* **THE PROBLEM**: Return all entries below exactly. Skip nothing.
##### AVAILABLE RECORDS #####
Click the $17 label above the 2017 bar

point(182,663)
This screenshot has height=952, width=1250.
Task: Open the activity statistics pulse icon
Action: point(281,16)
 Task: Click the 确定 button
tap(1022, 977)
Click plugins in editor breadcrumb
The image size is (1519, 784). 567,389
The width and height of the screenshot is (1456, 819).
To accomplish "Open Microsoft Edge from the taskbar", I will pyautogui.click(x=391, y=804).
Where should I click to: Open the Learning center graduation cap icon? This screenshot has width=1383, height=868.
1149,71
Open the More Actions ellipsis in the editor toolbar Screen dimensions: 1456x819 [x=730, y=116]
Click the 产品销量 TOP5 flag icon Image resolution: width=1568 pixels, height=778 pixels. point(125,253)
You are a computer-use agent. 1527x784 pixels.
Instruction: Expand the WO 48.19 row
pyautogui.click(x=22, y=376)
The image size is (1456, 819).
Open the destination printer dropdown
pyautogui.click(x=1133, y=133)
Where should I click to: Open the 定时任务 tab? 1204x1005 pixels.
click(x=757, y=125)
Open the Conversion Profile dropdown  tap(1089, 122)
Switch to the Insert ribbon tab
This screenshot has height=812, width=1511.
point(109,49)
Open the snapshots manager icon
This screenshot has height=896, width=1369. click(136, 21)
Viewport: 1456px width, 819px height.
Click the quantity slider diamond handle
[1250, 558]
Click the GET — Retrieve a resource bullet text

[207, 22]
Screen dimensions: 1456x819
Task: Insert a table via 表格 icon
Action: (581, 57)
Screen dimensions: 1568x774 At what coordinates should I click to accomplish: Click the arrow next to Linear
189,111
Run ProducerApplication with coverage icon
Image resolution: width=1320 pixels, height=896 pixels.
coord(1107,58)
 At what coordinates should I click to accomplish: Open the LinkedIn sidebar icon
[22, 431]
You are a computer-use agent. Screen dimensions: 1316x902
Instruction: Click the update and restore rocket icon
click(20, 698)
#####
* **SOLVED PROBLEM**:
Click the $17 label above the 2017 bar

point(182,663)
This screenshot has height=952, width=1250.
Task: Open the activity statistics pulse icon
Action: point(281,16)
 Task: Click the 确定 button
tap(1022, 977)
Click plugins in editor breadcrumb
The image size is (1519, 784). 567,389
The width and height of the screenshot is (1456, 819).
To accomplish "Open Microsoft Edge from the taskbar", I will pyautogui.click(x=391, y=804).
Where should I click to: Open the Learning center graduation cap icon? This screenshot has width=1383, height=868.
1149,71
Open the More Actions ellipsis in the editor toolbar Screen dimensions: 1456x819 [x=730, y=116]
Click the 产品销量 TOP5 flag icon Image resolution: width=1568 pixels, height=778 pixels. point(125,253)
You are a computer-use agent. 1527x784 pixels.
Instruction: Expand the WO 48.19 row
pyautogui.click(x=22, y=376)
The image size is (1456, 819).
Open the destination printer dropdown
pyautogui.click(x=1133, y=133)
Where should I click to: Open the 定时任务 tab? 1204x1005 pixels.
click(x=757, y=125)
Open the Conversion Profile dropdown  tap(1089, 122)
Switch to the Insert ribbon tab
This screenshot has height=812, width=1511.
point(109,49)
Open the snapshots manager icon
This screenshot has height=896, width=1369. click(136, 21)
Viewport: 1456px width, 819px height.
Click the quantity slider diamond handle
[1250, 558]
Click the GET — Retrieve a resource bullet text

[207, 22]
Screen dimensions: 1456x819
Task: Insert a table via 表格 icon
Action: (581, 57)
Screen dimensions: 1568x774 At what coordinates should I click to accomplish: Click the arrow next to Linear
189,111
Run ProducerApplication with coverage icon
Image resolution: width=1320 pixels, height=896 pixels.
coord(1107,58)
 At what coordinates should I click to accomplish: Open the LinkedIn sidebar icon
[22, 431]
You are a computer-use agent. Screen dimensions: 1316x902
Instruction: Click the update and restore rocket icon
click(20, 698)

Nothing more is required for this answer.